Le Journal de Montreal

Entre dauphin et canard boiteux

- RICHARD LATENDRESS­E richard.latendress­e@quebecorme­dia.com

On entre… et on sort comme d’un moulin de la Maison-Blanche de Donald Trump. Le New York Times a calculé que le taux de roulement du personnel est le plus élevé depuis des décennies : 34 %, le double de ce qui avait été vécu au cours de la première année de l’administra­tion Reagan, la pire jusqu’à maintenant. Il y a un homme toutefois qui n’a pas bougé et qui n’a certaineme­nt pas l’intention de le faire, le vice-président Mike Pence.

Il a pourtant eu toutes les raisons du monde de claquer la porte. Déjà, en campagne électorale, l’enregistre­ment des propos de Donald Trump à Access Hollywood, se vantant de pouvoir « mettre la main à la chatte » de n’importe quelle femme puisqu’il était une célébrité, aurait dû pousser Pence à conclure que Trump était un vulgaire personnage auquel il n’était pas digne de rester associé.

Ou récemment encore, lorsque Trump a qualifié les pays africains de « trous à merde » et affirmé qu’il y a avait amplement d’Haïtiens aux États-Unis, Mike Pence aurait pu juger que de telles paroles n’exprimaien­t ni charité ni bienveilla­nce devant la misère humaine.
****************************************
CONSIGNE 1.
Pour chacune des affirmations suivantes, dites si elle concorde avec l'extrait, puis citez les mots de l'extrait qui tranchent. (a) Selon le New York Times, le taux de roulement du personnel de la Maison-Blanche atteint 34 %. (b) Mike Pence a quitté la Maison-Blanche. (c) La première année de l'administration Reagan a connu un taux de roulement plus élevé que celui mentionné.
CONSIGNE 2.
Réécrivez le passage de l'extrait allant de « Il a pourtant » à « de rester associé. », en remplaçant « claquer la porte » par « démissionner ».
CONSIGNE 3.
Indiquez, s'il vous plaît, quel poste occupe Mike Pence selon l'extrait.

JEU DE DONNÉES.
****************************************
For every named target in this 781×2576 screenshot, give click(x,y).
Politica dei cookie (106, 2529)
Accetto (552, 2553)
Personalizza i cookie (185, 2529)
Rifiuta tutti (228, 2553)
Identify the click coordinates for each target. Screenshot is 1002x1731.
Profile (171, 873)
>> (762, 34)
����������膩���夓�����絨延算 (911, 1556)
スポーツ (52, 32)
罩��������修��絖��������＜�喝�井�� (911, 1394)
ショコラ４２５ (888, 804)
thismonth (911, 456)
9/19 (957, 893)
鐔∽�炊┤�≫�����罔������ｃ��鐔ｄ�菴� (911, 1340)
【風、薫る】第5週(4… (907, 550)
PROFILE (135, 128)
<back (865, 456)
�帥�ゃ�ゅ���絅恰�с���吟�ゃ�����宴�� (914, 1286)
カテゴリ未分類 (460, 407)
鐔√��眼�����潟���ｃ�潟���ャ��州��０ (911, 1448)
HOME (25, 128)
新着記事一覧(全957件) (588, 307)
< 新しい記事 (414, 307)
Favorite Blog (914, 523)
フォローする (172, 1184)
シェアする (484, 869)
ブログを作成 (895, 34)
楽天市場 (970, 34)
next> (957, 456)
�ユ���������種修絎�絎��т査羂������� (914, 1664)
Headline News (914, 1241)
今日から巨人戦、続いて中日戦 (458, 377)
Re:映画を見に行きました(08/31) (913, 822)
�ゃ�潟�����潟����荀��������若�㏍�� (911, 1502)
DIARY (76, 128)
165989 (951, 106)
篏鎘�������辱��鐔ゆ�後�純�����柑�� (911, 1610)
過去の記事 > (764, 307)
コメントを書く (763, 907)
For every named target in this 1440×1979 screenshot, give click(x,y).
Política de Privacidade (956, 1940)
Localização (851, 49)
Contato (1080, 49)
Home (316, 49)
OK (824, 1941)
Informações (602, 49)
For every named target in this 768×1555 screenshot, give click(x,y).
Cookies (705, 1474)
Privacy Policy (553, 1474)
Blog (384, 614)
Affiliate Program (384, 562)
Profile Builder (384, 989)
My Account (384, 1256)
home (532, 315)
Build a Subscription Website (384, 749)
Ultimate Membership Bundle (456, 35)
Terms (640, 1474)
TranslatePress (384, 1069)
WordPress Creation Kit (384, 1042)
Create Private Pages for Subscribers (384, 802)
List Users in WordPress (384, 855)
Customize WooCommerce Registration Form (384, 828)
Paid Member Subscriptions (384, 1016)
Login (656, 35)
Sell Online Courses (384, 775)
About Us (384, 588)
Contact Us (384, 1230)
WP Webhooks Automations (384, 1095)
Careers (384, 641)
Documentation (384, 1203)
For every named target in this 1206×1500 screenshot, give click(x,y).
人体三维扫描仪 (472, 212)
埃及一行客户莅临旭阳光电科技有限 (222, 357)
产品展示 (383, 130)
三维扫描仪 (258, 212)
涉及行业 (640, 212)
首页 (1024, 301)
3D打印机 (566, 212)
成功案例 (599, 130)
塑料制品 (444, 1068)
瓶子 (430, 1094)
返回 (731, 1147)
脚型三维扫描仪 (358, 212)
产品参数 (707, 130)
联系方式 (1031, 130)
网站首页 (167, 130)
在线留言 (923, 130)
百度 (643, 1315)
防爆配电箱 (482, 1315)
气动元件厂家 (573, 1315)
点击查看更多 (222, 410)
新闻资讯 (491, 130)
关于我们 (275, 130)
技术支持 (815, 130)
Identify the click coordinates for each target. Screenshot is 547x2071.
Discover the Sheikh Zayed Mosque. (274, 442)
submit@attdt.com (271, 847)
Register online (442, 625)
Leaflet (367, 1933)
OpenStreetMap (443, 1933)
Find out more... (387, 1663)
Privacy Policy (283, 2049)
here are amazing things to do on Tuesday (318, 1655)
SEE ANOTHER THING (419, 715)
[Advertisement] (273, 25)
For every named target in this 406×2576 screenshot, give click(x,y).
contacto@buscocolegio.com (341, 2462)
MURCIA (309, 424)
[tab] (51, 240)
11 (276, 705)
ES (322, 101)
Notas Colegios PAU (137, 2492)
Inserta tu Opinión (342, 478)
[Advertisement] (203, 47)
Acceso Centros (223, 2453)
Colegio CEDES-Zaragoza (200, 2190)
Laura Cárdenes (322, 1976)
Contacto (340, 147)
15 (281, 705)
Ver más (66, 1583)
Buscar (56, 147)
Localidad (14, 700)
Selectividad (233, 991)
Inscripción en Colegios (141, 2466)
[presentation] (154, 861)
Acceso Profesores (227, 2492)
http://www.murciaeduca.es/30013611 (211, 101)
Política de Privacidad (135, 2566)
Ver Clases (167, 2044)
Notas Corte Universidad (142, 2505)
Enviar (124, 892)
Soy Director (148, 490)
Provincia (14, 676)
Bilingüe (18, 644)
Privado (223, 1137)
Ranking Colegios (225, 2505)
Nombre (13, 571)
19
****************************************
BONNE RÉPONSE 1.
(a) Oui : « roulement du personnel est le plus élevé depuis des décennies : 34 % »
(b) Non : « Il y a un homme toutefois qui n’a pas bougé »
(c) Non : « le double de ce qui avait été vécu au cours de la première année »

BONNE RÉPONSE 2.
Il a pourtant eu toutes les raisons du monde de démissionner. Déjà, en campagne électorale, l’enregistre­ment des propos de Donald Trump à Access Hollywood, se vantant de pouvoir « mettre la main à la chatte » de n’importe quelle femme puisqu’il était une célébrité, aurait dû pousser Pence à conclure que Trump était un vulgaire personnage auquel il n’était pas digne de rester associé.

BONNE RÉPONSE 3.
Il est vice-président.